— start Excerpted passage —

Your inclination is spot on; that's a wonderful saying.


----------



## AmpersandBookInteriors (Feb 10, 2012)

Declan, I hope you do what you want to do and not what you feel like others are telling you you have to do.

I look forward to new authors coming in slowly (despite my current money-earner depending on them). I'll be glad to be done with the rush of people putting out as much as possible, whenever possible. And then I look forward to putting out more than 2 titles a year (our current average). 

We've also been doing this since 2011--and, dang, it's really changed, hasn't it? I've seen lots of authors I thought were doing amaze-balls fall off the radar. I watched them get better covers and still fall flat. I've seen others go with or back to trad publishing. 

We're too greedy for that. We want to make our own covers, write our own books without other's noses in it, expose people to the most vulnerable part of ourselves. We also don't need to make money, though we'd like to. Mostly we just want to write and explore different worlds with different characters. And look damn good doing it, I might ad. 

But that's us. You need to do what you need to do. If you're fine with submitting to agents and houses, then do it. There's a bunch more to publishing than just hitting a button, and I totally get why you're not up for it any more. 

Have fun, whatever you choose!


----------



## dalya (Jul 26, 2011)

Declan, I just had a quick look at your books on Amazon, and what I see is a bunch of short stories and 3 novels that appear to be unconnected to each other. I don't know if the shorts are a positive, or just confusing for readers visiting your author profile.

If you can find a self-publishing author in your genre with only 3 novels, not in a series about the same main character, selling well, I'd be very surprised. Especially if they were selling well at $4.99, which is a tough price to command.

It's not you; it's just the product mix and the market's demands. 

As for what you have "in the works," if you do move ahead with those, see if you can put some books together into a cohesive series.

You get 5 books in a series, about the same main character, and it's like having a great poker hand. It doesn't guarantee you'll win, but it's a very good hand. What you have now is a lot of cards, but not a good hand.


----------



## A.A (Mar 30, 2012)

I also just went to look at your books, Declan and i agree with what Dayla said above.

I'd also say that your writing is GOOD and your stories look GOOD. It would be a shame to give it all up.

This is a way off left field suggestion, but maybe you could consider co-writing a thriller series with another thriller author (whose writing is as good as yours and who has some traction in the market) and get the series out quick, and recharge your writing career.

I'm sure you've heard it before that some new, strong branding of your covers would help (though covers are not a be-all and end-all - I've noticed strong, clear branding on the top sellers in thrillers and I hope it's not insulting to say that your covers don't grab me.)


----------



## Sara C (Apr 30, 2014)

I personally don't think you should give up, unless you're just plain unhappy self-publishing. I published my first book in 2009, and 2014 was the first year I actually started making enough money to live off of. Those first few years I made very little, but I enjoyed putting my books out there, being in control, etc., so I kept going. Eventually I managed to build up a fanbase, learned more about marketing, and now I'm doing better than I ever thought I would. Perhaps you could submit any new work to publishers while marketing what you have. Also, I hate to beat a dead horse with the YOU MUST WRITE A SERIES advice, but it really makes things much easier. I have a few books outside of my main series, but the series is the money maker.

— end Excerpted passage —

#### [Problem to work on]
According to the forum thread on self-publishing, in what year did Sara C publish her first book? None of the entries are needed.

— start Listed entries —

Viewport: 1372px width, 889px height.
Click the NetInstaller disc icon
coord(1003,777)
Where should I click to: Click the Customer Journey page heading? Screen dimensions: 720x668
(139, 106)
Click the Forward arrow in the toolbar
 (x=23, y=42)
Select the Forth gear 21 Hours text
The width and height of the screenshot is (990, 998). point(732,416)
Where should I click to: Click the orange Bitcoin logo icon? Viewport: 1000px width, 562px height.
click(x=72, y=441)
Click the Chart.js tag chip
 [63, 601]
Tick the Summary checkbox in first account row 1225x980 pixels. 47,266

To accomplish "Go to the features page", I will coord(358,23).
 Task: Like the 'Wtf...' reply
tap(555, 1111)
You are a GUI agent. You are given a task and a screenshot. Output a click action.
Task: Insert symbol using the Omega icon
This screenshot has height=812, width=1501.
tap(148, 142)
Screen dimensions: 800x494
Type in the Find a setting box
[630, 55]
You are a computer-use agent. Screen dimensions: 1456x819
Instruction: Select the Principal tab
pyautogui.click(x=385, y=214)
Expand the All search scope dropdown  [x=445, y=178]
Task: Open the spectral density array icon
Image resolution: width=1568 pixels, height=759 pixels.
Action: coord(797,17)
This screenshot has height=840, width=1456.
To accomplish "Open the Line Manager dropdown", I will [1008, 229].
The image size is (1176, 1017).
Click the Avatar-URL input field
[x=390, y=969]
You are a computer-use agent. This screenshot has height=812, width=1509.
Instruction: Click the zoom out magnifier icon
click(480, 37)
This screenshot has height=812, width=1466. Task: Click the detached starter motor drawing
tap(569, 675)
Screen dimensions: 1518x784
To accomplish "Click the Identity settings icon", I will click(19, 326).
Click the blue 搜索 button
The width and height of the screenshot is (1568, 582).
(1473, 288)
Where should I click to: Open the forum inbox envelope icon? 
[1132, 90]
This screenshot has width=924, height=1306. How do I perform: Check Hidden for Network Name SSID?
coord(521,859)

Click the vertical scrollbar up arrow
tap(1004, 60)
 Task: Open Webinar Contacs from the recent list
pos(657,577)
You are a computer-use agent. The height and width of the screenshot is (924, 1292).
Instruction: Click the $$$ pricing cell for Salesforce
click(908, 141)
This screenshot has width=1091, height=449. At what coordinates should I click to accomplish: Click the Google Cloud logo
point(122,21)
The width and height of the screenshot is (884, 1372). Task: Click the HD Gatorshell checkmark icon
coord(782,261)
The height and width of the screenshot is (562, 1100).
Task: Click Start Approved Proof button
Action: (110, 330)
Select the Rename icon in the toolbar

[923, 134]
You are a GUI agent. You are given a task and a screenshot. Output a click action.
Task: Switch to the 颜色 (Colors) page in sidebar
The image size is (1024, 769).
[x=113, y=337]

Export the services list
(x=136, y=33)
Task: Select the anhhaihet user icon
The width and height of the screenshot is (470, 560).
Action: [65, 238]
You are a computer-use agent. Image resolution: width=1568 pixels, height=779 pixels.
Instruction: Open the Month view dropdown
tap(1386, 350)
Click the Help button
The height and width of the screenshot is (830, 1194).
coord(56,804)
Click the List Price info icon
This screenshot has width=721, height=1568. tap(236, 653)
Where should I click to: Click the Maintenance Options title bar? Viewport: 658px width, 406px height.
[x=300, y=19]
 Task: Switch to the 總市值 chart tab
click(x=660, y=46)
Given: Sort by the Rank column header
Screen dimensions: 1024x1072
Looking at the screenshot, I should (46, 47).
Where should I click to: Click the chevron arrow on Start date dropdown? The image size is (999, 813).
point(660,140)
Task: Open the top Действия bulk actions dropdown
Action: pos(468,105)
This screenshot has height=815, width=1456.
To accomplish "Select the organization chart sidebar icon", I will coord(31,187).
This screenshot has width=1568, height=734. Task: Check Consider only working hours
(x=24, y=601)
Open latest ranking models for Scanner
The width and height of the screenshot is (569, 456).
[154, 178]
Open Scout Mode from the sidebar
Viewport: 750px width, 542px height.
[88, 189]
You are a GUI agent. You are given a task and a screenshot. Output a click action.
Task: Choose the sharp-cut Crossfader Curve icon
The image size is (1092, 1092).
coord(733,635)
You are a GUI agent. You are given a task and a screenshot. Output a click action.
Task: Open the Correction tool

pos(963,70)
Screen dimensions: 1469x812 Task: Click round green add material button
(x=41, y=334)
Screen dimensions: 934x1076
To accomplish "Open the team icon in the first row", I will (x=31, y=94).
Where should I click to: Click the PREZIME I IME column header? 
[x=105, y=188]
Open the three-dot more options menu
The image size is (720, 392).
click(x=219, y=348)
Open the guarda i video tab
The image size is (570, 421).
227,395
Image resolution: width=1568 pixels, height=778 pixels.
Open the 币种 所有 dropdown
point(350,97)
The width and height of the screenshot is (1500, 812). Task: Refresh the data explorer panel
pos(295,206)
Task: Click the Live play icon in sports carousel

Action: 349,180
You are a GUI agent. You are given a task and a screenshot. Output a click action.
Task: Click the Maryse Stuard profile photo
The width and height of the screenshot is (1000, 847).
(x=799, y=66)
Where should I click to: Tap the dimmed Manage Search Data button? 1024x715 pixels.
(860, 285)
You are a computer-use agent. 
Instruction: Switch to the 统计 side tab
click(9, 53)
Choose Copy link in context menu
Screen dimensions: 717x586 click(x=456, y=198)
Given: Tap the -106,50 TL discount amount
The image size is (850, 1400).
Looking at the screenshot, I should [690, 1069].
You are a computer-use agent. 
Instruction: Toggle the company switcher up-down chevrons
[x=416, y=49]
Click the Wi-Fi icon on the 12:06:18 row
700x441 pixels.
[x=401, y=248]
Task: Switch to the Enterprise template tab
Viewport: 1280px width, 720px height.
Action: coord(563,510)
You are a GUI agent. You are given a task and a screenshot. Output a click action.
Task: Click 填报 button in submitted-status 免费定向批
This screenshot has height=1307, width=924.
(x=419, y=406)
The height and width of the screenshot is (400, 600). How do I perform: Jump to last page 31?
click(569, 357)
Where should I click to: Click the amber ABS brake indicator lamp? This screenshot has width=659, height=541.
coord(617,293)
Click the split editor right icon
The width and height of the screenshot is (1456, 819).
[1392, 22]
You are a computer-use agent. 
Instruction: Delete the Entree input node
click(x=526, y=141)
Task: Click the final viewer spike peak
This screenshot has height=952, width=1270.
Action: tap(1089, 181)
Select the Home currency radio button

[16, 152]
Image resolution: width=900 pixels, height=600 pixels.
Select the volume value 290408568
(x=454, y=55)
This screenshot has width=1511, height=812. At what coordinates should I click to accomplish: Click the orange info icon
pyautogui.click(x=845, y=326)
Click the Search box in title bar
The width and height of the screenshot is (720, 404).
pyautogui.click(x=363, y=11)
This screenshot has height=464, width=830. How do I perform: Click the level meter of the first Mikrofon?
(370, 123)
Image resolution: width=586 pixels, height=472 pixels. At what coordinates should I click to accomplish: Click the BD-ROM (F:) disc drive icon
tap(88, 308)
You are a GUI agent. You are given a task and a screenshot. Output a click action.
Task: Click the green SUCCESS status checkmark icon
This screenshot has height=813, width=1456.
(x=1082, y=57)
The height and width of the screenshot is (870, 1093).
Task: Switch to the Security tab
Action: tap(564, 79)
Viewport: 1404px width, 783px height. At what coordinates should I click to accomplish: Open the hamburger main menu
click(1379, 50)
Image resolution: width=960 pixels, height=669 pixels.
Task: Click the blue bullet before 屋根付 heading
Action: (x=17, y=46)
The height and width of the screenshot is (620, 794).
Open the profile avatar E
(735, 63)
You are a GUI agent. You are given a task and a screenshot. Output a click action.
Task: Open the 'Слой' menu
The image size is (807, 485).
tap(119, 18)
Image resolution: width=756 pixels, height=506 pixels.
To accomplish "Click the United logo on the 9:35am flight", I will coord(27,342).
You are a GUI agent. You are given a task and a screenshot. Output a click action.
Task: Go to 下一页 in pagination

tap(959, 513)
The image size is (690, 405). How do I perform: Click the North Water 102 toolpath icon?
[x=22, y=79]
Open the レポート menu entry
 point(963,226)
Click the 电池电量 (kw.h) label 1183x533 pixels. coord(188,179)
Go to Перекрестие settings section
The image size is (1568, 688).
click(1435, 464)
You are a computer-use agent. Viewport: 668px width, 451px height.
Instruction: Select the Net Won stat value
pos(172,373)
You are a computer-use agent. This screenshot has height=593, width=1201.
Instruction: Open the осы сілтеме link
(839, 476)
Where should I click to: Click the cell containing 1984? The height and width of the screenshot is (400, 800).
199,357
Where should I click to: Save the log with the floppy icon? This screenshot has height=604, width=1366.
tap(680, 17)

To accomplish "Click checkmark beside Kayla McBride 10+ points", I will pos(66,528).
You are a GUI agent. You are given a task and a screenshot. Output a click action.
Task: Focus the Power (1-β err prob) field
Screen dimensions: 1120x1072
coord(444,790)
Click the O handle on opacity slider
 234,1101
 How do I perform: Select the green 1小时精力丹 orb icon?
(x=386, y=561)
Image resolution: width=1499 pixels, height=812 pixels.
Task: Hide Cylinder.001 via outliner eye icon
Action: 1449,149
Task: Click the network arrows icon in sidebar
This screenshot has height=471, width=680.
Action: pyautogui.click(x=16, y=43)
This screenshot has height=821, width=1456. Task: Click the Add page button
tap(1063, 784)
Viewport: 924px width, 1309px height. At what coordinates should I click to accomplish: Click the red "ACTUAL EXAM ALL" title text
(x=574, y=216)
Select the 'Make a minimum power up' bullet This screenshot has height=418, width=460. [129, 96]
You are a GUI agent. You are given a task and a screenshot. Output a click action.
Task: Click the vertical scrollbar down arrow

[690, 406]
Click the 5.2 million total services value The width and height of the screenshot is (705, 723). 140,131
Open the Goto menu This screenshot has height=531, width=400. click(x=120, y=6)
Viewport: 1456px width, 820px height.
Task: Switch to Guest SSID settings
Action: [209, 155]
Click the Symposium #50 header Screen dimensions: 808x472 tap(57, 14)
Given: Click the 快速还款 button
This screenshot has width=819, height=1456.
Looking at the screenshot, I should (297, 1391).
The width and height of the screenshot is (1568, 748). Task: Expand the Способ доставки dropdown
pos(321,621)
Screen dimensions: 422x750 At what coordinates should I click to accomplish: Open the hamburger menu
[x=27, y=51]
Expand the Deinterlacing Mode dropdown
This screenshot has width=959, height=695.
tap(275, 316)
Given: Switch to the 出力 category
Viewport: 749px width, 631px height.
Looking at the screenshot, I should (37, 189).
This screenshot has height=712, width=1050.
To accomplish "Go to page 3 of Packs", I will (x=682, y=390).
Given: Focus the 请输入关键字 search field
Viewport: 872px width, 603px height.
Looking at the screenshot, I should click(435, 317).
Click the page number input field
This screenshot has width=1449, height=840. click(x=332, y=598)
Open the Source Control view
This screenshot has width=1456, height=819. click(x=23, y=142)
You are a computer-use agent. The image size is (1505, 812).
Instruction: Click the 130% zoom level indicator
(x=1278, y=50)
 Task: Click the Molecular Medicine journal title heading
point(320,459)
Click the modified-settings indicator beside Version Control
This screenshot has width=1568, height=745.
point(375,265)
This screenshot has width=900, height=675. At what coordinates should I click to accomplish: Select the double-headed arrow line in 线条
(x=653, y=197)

— end Listed entries —

#### [Expected output]
2009